As you can see boroughs with mean house prices that were less than £350000 in 2007 by 2012 had suffered decreases in house price value. This is contrast to boroughs with mean house prices in 2007 above about £350000 where their prices increased. And in fact the seemingly linear relationship has a pretty good R² of 0.935. The question then is whether this constraint is a long term phenomena or a short-term one. If it is short-term it would make sense to invest in the cheaper areas whilst the house prices are temporarily lower because of short-term increases in lending standards.

However when I investigated the amount of leverage for the different housing boroughs I found that the least leveraged areas where the most expensive. Admittedly all the mean income data is pre-tax but given the tax rules vary from person to person I could not think of an intelligent way to estimate the average tax rate for each borough.

Conclusion

So in conclusion it seems like the best area to invest in is Kensington & Chelsea. There are several reasons for this.

Firstly in the last twenty years house prices have increased seven times in Kensington & Chelsea compared to just three, four or five times in other areas. Clearly to invest in an area simply because historically it has increased the most is unwise but on the other hand at least it gives a positive trend.
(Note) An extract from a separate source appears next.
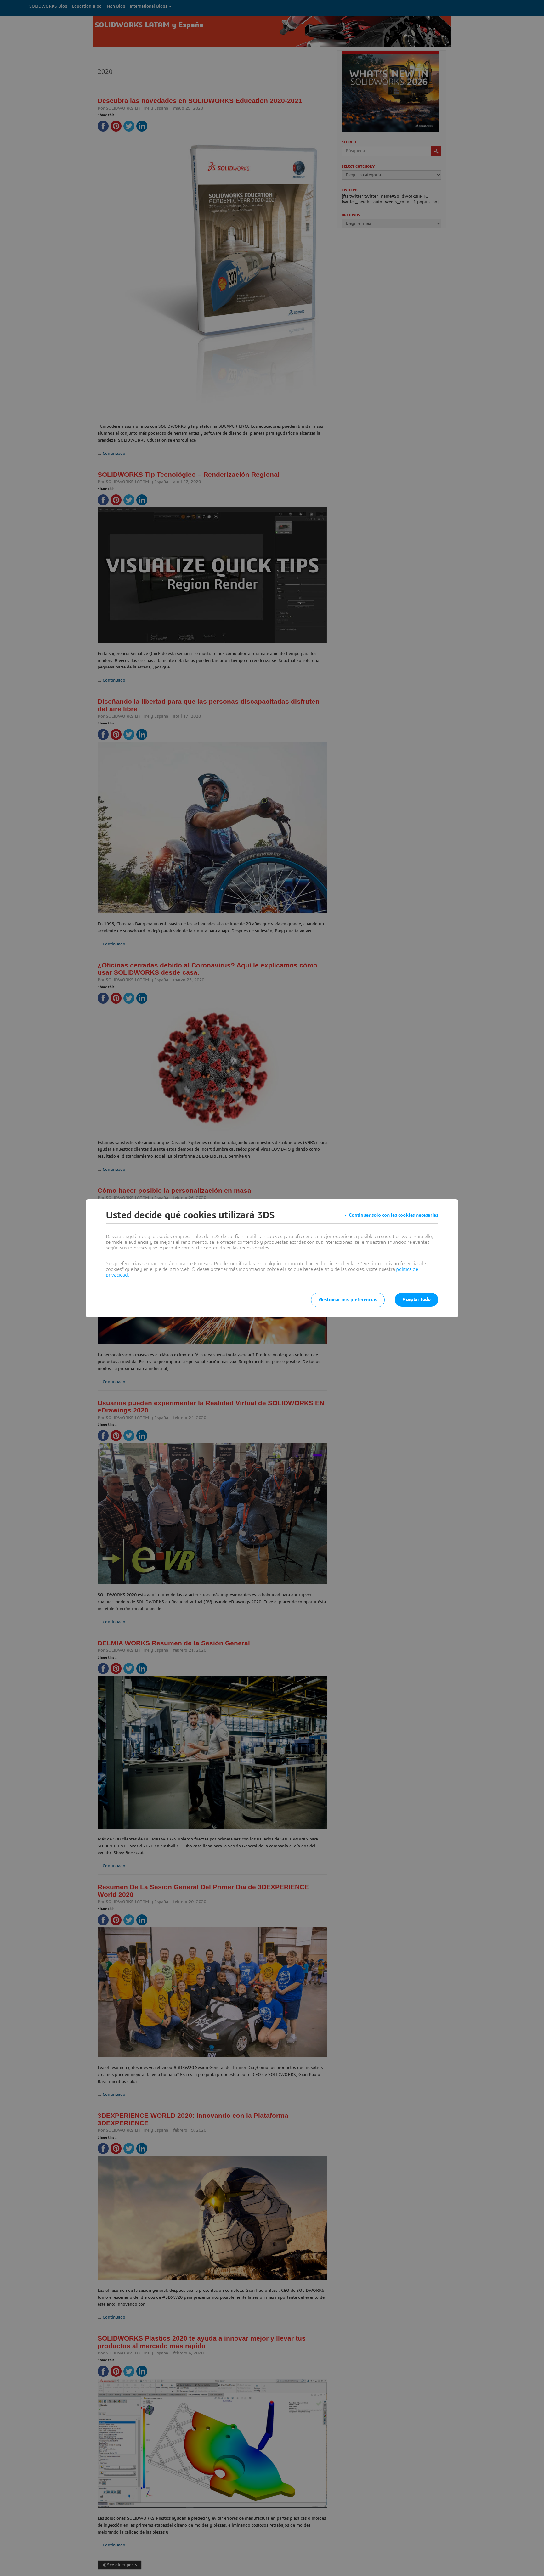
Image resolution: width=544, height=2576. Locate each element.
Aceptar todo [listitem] (416, 1299)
Secondly the leverage of residents in Kensington & Chelsea is the lowest of all the boroughs suggesting that the increase in prices is not a function of lax lending standards pre-recession. Having said that, I suspect many Kensington & Chelsea residents may own multiple properties so they might actually be more leveraged than I initially imagined. Also as previously mentioned, incomes are pre-tax so it is possible I’m underestimating the amount of leverage.

Thirdly increasing inequality particularly as the most wealthy’s incomes are increasing at a faster rate than everyone else’s is likely to lead to even greater increases in house prices in Kensington and Chelsea.

And finally there are very high numbers of foreign buyers, who tend to invest primarily in the prime areas of central London including Kensington and Chelsea. In fact, according to property experts Knight Frank as many as 28% of buyers of properties over £1 million do not live in the UK. Having said that it is possible that foreign demand will slow down with the introduction of a new capital gains tax for foreigners when they sell homes in the UK from April 2015.

The next step in the research will I think to try and investigate these factors further.